Redox Properties of the Prosthetic Groups of Na+-Translocating NADH:Quinone Oxidoreductase. 1. Electron Paramagnetic Resonance Study of the Enzyme

Redox properties of all EPR-detectable prosthetic groups of Na+-translocating NADH:quinone oxidoreductase (Na+-NQR) from Vibrio harveyi were studied at pH 7.5 using cryo-EPR spectroelectrochemistry. Titration shows five redox transitions. One with E-m = -275 mV belongs to the reduction of the [2Fe-2S] cluster, and the four others reflect redox transitions of flavin cofactors. Two transitions (E-m(1) = -190 mV and E-m(2) = -275 mV) originate from the formation of FMN anion radical, covalently bound to the NqrC Subunit, and its subsequent reduction. The remaining two transitions arise from the two other flavin cofactors. A high potential (E-m = -10 mV) transition corresponds to the reduction of riboflavin neutral radical, which is stable at rather high redox potentials. An E-m = -130 mV transition reflects the formation of FMN anion radical from a flavin covalently bound to the NqrB Subunit, which stays as a radical down to very low potentials. Taking into account the EPR-silent, two-electron transition of noncovalently bound FAD located in the NqrF subunit, there are four flavins in Na+-NQR all together.
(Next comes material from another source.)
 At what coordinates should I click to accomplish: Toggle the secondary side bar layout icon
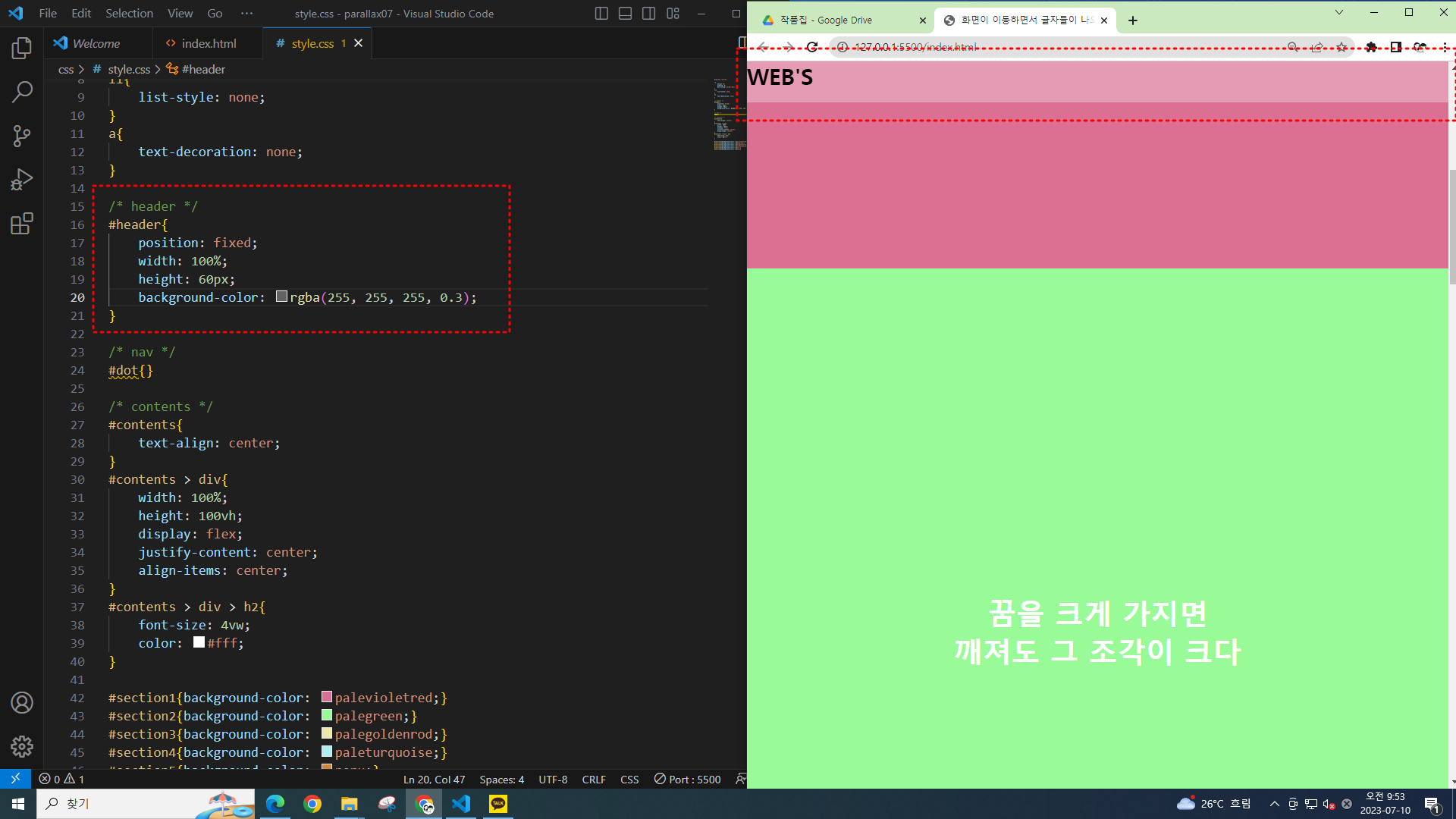click(x=648, y=14)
Defined by dipole-dipole magnetic interaction measurements, the interspin distance between the [2Fe-2S](+) cluster and the NqrB subunit-bound FMN anion radical is found to be 22.5 +/- 1.5 angstrom, which means that for the functional electron transfer between these two centers another cofactor, most likely FMN bound to the NqrC subunit, should be located.